Return the following from the records below: each line, word for word, starting with the line that contains "Instruction: Click the 'What" and going on through the line that contains "Given: Click the keyword search input field", with nothing outside that range.

[Saved data entries]
------------------------------------
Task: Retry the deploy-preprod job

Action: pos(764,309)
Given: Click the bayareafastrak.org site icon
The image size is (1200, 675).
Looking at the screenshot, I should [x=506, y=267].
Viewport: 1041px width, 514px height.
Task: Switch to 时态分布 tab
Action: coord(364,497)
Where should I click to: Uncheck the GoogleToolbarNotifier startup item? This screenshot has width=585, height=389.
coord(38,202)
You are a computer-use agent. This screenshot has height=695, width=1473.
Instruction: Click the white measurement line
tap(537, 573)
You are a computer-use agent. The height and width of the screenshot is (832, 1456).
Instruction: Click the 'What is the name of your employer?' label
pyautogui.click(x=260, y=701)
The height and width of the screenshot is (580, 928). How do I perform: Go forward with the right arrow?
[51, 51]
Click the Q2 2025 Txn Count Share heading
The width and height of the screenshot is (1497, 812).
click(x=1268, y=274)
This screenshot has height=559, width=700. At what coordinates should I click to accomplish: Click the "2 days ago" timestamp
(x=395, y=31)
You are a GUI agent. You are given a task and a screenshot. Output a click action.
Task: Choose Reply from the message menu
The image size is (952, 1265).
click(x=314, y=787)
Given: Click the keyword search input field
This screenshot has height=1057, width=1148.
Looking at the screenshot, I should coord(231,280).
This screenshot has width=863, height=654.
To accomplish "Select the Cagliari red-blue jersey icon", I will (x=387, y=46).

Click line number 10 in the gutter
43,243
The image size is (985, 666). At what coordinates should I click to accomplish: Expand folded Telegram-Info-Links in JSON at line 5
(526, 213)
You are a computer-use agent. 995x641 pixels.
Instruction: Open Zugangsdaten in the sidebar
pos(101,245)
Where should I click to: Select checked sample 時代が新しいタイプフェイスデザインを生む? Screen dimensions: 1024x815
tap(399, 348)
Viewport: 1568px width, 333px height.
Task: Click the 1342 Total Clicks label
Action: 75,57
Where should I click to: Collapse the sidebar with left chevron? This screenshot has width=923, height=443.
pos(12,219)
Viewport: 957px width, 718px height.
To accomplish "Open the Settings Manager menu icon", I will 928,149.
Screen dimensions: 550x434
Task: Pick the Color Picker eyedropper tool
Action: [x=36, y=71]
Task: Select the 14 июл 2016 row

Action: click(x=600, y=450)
------------------------------------
Your solution |
Instruction: Click the 'What is the name of your employer?' label
pyautogui.click(x=260, y=701)
The height and width of the screenshot is (580, 928). How do I perform: Go forward with the right arrow?
[51, 51]
Click the Q2 2025 Txn Count Share heading
The width and height of the screenshot is (1497, 812).
click(x=1268, y=274)
This screenshot has height=559, width=700. At what coordinates should I click to accomplish: Click the "2 days ago" timestamp
(x=395, y=31)
You are a GUI agent. You are given a task and a screenshot. Output a click action.
Task: Choose Reply from the message menu
The image size is (952, 1265).
click(x=314, y=787)
Given: Click the keyword search input field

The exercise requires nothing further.